(Source data)
□ □ □ □
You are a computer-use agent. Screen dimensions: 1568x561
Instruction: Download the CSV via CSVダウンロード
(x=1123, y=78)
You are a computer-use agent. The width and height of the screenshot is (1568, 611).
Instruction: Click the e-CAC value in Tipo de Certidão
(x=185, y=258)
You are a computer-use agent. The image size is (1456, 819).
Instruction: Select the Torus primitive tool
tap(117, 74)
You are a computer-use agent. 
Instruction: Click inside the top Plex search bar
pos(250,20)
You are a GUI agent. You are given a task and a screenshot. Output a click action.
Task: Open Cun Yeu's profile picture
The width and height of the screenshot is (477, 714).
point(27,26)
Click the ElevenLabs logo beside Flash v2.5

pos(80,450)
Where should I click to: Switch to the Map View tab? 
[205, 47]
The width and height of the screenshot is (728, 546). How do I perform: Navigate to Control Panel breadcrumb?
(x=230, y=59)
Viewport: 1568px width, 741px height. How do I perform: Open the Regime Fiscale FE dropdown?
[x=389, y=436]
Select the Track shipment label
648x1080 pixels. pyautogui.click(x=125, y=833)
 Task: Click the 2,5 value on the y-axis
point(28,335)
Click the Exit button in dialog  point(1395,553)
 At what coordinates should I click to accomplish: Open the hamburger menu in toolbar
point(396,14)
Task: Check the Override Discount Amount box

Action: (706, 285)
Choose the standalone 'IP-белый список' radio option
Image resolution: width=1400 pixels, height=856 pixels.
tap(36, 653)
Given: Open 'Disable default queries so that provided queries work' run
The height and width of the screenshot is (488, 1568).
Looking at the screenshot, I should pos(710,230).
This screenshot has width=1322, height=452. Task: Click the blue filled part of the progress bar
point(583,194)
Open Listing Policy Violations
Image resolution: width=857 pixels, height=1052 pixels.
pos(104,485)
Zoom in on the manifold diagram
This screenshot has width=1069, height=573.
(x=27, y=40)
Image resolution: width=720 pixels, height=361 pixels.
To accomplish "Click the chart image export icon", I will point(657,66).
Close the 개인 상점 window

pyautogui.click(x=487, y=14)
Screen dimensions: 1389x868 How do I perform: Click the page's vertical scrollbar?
□ □ □ □
◆ **Aim of the task**
Pull out all lines of the data with the string "dimensions".

◆ **Your solution**
You are a computer-use agent. Screen dimensions: 1568x561
Screen dimensions: 1389x868 How do I perform: Click the page's vertical scrollbar?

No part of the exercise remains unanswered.